Junior doctors in England will consider walking out for 72 hours in March as health unions remain at loggerheads with the UK government over pay.
(Bloomberg) — Junior doctors in England will consider walking out for 72 hours in March as health unions remain at loggerheads with the UK government over pay.
The British Medical Association said it would call the three-day strike so long as its members vote to take action in a ballot that goes out on Jan. 9.
Newly-trained doctors want a pay increase above the 2% raise they are due this year.

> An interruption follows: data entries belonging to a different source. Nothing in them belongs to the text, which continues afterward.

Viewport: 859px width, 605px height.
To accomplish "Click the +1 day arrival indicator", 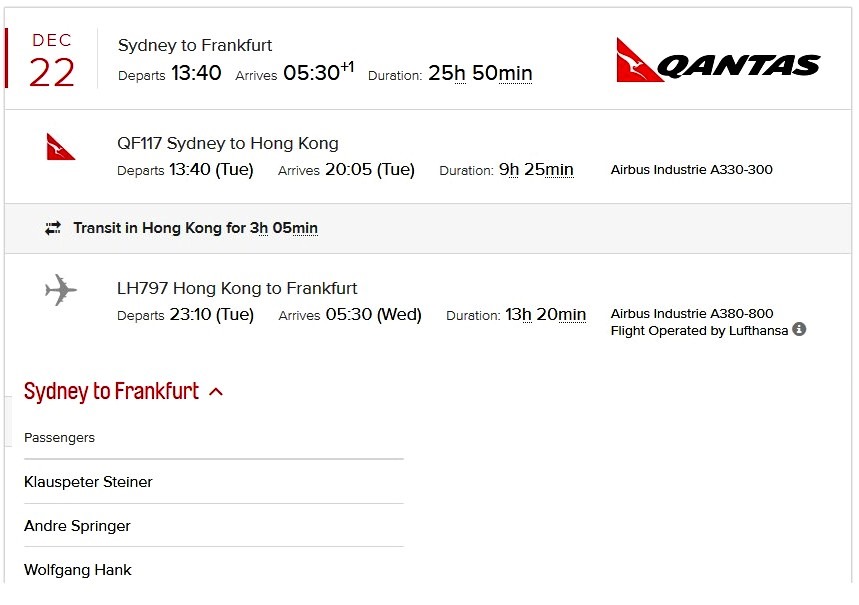I will coord(347,68).
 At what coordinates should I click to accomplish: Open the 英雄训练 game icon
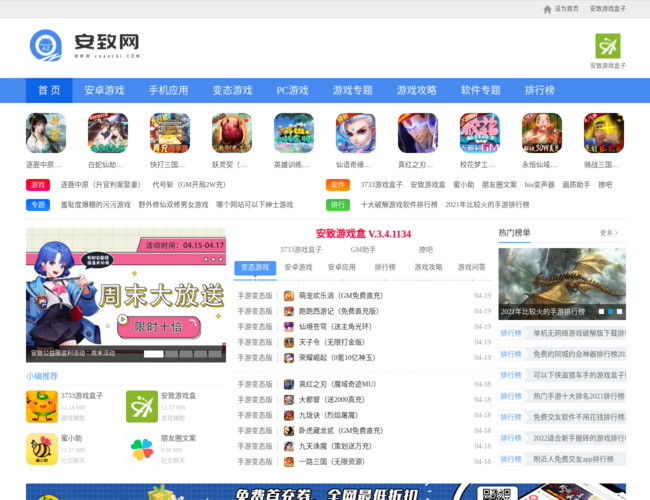coord(293,133)
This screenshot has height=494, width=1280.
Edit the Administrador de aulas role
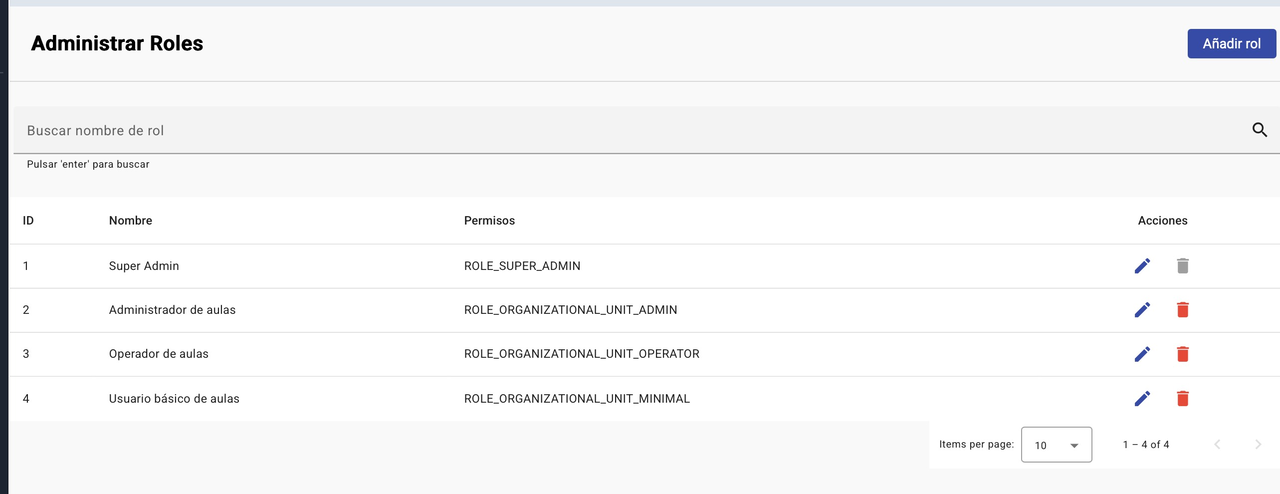[x=1142, y=310]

Nurses and ambulance workers are already due to start a second round of strike action later this month, putting further pressure on a health service buckling from long waiting lists following the Covid pandemic. Hospital admissions for flu also soared to the highest level in a decade in the week before Christmas.

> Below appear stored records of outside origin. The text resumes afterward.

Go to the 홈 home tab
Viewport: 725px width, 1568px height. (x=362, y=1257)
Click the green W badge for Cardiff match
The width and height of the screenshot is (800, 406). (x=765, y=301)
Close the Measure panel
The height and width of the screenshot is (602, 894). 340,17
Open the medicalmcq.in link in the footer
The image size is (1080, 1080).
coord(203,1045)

Read More: UK Nurses’ Union Urges Government to Meet ‘Halfway’ on Pay
“All our calls to meet, and letters to the health secretary and his immediate predecessors, have been ignored,” Vivek Trivedi and Robert Laurenson, co-chairs of the BMA junior doctors committee, said. “We are left with no choice but to act.”
The government has refrained from discussing pay with unions, arguing it is the job of independent pay review bodies. On Thursday it said it was willing to discuss the process for deciding 2023 pay levels with unions.